The SIMEXGLM package implements the SIMEX technique with the following statistical models:
- the logistic regression
- the negative binomial regression
Compared to other existing packages implementing the SIMEX technique, the SIMEXGLM package allows the specification of multiple terms involving the linear term plus some transformation of the variables with measurement errors. For instance, if W is the variable with measurement error, the package allows the fit of the model E[Y] = g(W, W2), with g being the link function. An example of code is shown below.
The source code of the SIMEXGLM package is freely available at https://github.com/CWFC-CCFB/SIMEXGLM . The SIMEXGLM package is licensed under the GNU Lesser General Public License v3.0 (LGPL-3).
The backend of this R package is implemented in Java in two libraries:
- repicea, licensed under LGPL-3 (https://github.com/CWFC-CCFB/repicea)
- repicea-mathstats, licensed under LGPL-3 (https://github.com/CWFC-CCFB/repicea-mathstats)
Tickets can be created at https://github.com/CWFC-CCFB/SIMEXGLM/issues .
Mathieu Fortin e-mail: [email protected]
The SIMEXGLM package depends on J4R for accessing the Java library. Java version 8 or later must be installed on your computer. Please see https://github.com/CWFC-CCFB/J4R/wiki#requirements for more information.
Once Java is installed on your computed, you just have to copy and paste these lines of code in your R console:
install.packages("https://sourceforge.net/projects/repiceasource/files/latest/download", repos = NULL, type="source") ### To install J4R (dependency)
library(remotes)
install_github("CWFC-CCFB/SIMEXGLM") ### install SIMEXGLM directly from GitHub
Here is an example with the logistic regression with the complementary log-log link function:
require(SIMEXGLM)
data("simexExample")
mySIMEX <- SIMEXGLM("y ~ distanceToConspecific + sqr(distanceToConspecific)", # the formula
"Bernoulli", # the distribution
"CLogLog", # the link function
simexExample, # the data
"distanceToConspecific", # variable with measurement error
"variance",
nbThreads = 3) # variance of the measurement error
summary(mySIMEX)
plot(mySIMEX)
shutdownClient()
The sqr
function embedded in the formula means that the square of the distanceToConspecific variable is specified in the model.

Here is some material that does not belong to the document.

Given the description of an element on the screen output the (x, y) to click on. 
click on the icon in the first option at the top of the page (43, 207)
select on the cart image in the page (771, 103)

Regular summary
and plot
functions allow to visualize the results. In its current version, the SIMEXGLM package allows the following transformation in model formula:
- sqr(): the square of the argument
- log(): the natural logarithm of the argument
- exp(): the exponential of the argument (beta)
It is rather difficult to obtain convergence with the log transformation as the variance inflation may lead to negative values. So far, the sqr function has proven much more stable.

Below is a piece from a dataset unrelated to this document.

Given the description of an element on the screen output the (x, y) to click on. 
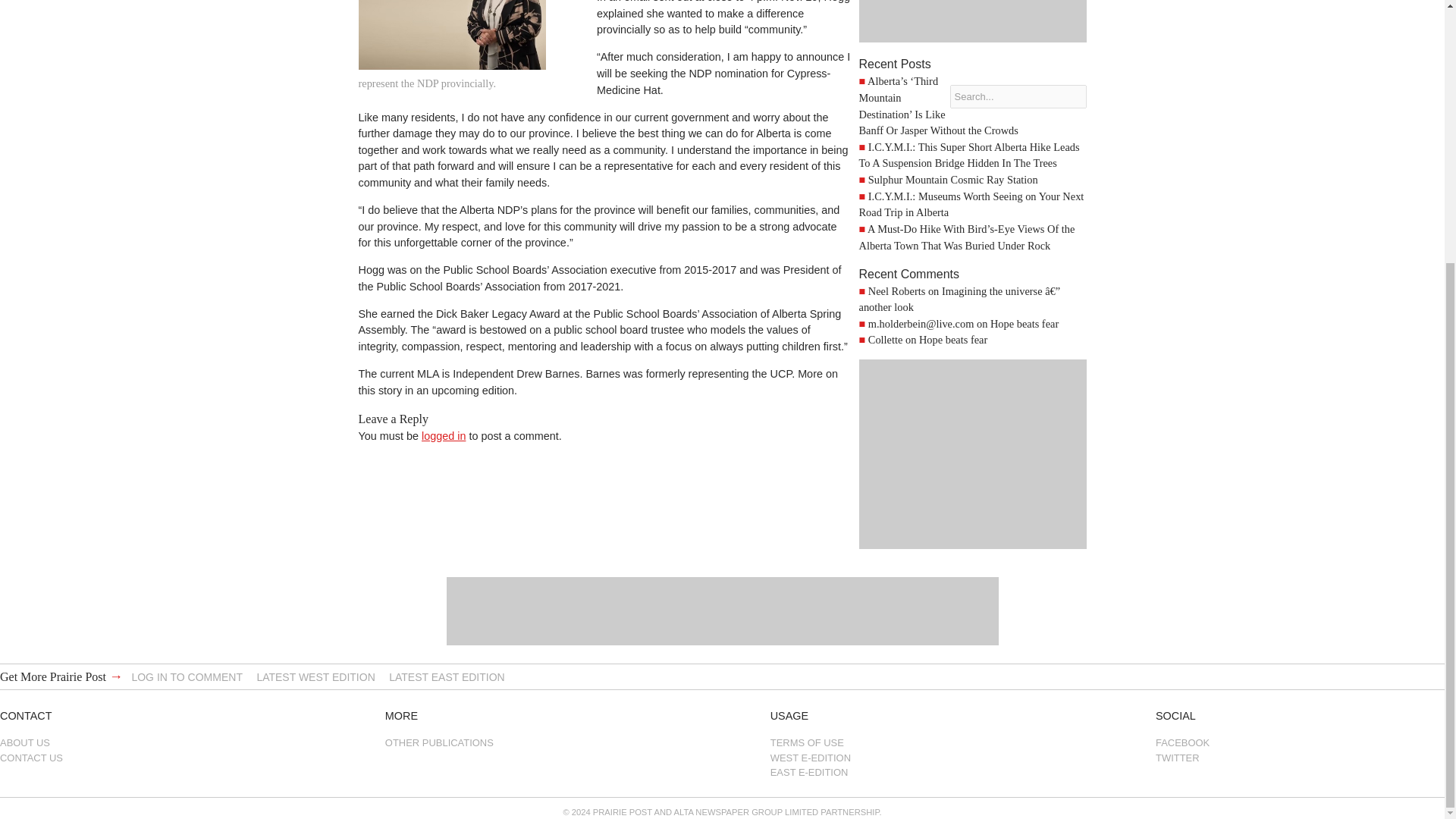
Sulphur Mountain Cosmic Ray Station (952, 179)
3rd party ad content (972, 453)
3rd party ad content (972, 21)
3rd party ad content (721, 611)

Here is an example of negative binomial regression with a log link function:
data("simexExampleNegBinomial")
mySIMEX <- SIMEXGLM("y ~ TotalPrcp + G_F + G_R + occIndex10km + timeSince1970", # the formula
"NegativeBinomial", # the distribution
"Log", # the link function
simexExampleNegBinomial, # the data
"occIndex10km", # variable with measurement error
"occIndex10kmVar",
nbThreads = 3) # variance of the measurement error
summary(mySIMEX)
plot(mySIMEX)
shutdownClient()
The call to the shutdownClient
function shuts down the client and the Java server as well avoiding having an idle process.